Skip to main content

SSH

ssh public key auth

  • generate key: ssh-keygen

  • copy ssh key to remote:

    • windows: type $env:{userProfile}\.ssh\id_rsa.pub | ssh -p{port} {user@serverAddress} "cat >> .ssh/authorized_keys"
    • linux: ssh-copy-id -i {userHome}/.ssh/id_rsa.pub -p{port} {user@serverAddress}

  • try login: ssh -p{port} {user@serverAddress}

  • the public key should now be on in the file ~/.ssh/authorized_keys on the server

workflow

add your key to a single server

  • create keys

    • on linux use ssh-keygen -t rsa -b 4096 -C "{name or mail}"
    • create a public/private RSA key
    • use a passphrase
    • identification / private key: ~/.ssh/id_rsa
    • public key: ~/.ssh/id_rsa.pub

  • copy ssh key to remote:

    • windows: type $env:{userProfile}\.ssh\id_rsa.pub | ssh -p{port} {user@serverAddress} "cat >> .ssh/authorized_keys"
    • linux: ssh-copy-id -i {userHome}/.ssh/id_rsa.pub -p{port} {user@serverAddress}

  • try login: ssh -p{port} {user@serverAddress}

ssh basics

keys

generating using openSSH

  • ssh-keygen -t rsa -b 4096 -C "{name or mail}"

    • -t rsa
    • -b 4096
    • -C "{name or mail}

  • save your public key, private key and passphrase on a save place

upload key

  • ssh-copy-id -i ~/.ssh/id_rsa -p222 user@host

    • -i ~/.ssh/id_rsa
    • -p222
    • user@host

  • windows: type $env:USERPROFILE\.ssh\id_rsa.pub | ssh {IP-ADDRESS-OR-FQDN} "cat >> .ssh/authorized_keys"

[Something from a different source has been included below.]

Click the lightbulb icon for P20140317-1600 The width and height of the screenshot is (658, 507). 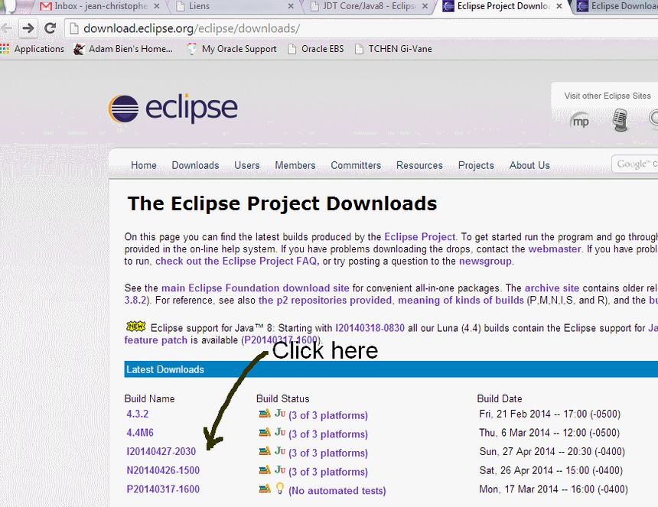280,489
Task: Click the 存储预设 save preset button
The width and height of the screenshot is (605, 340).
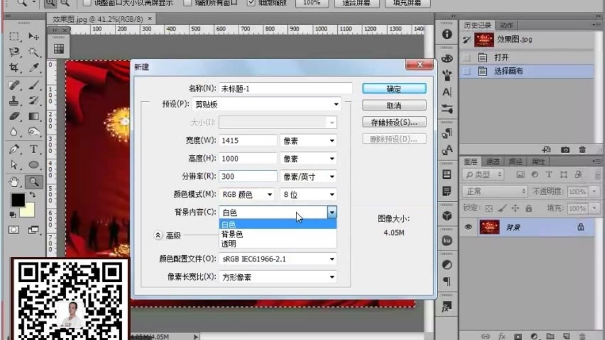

restore keys (on a new pc)

  • copy id_rsa and id_rsa.pub to ~/.ssh/
  • set correect permissions sudo chmod 400 ~/.ssh/id_rsa*

files

server side

config file

parts of /etc/ssh/sshd_config:

Port = 22   # self explaining
PermitRootLogin = no   # should be 'no'
PasswordAuthentication no   # disallow Username-Password login
ClientAliveInterval 300   # inactivity time period after which the server send an alive message
ClientAliveCountMax 3   # number of attempts the server will make
auth keys authorized_keys

https://www.ssh.com/academy/ssh/authorized-keys-file https://www.ssh.com/academy/ssh/authorized-keys-openssh

  • server side
  • list of pub keys

client side

config (client side)

  • before client config: ssh john@dev.example.com -p 2322

  • edit client config ~/.ssh/config:

    Host devNetcup
    HostName dev.example.com
    User john

Host *Netcup
    Port 222

Host *
    ForwardAgent yes
    ServerAliveInterval 300

  • after client config: ssh dev

ssh agent

eval `ssh-agent -s`
ssh-add
Back to top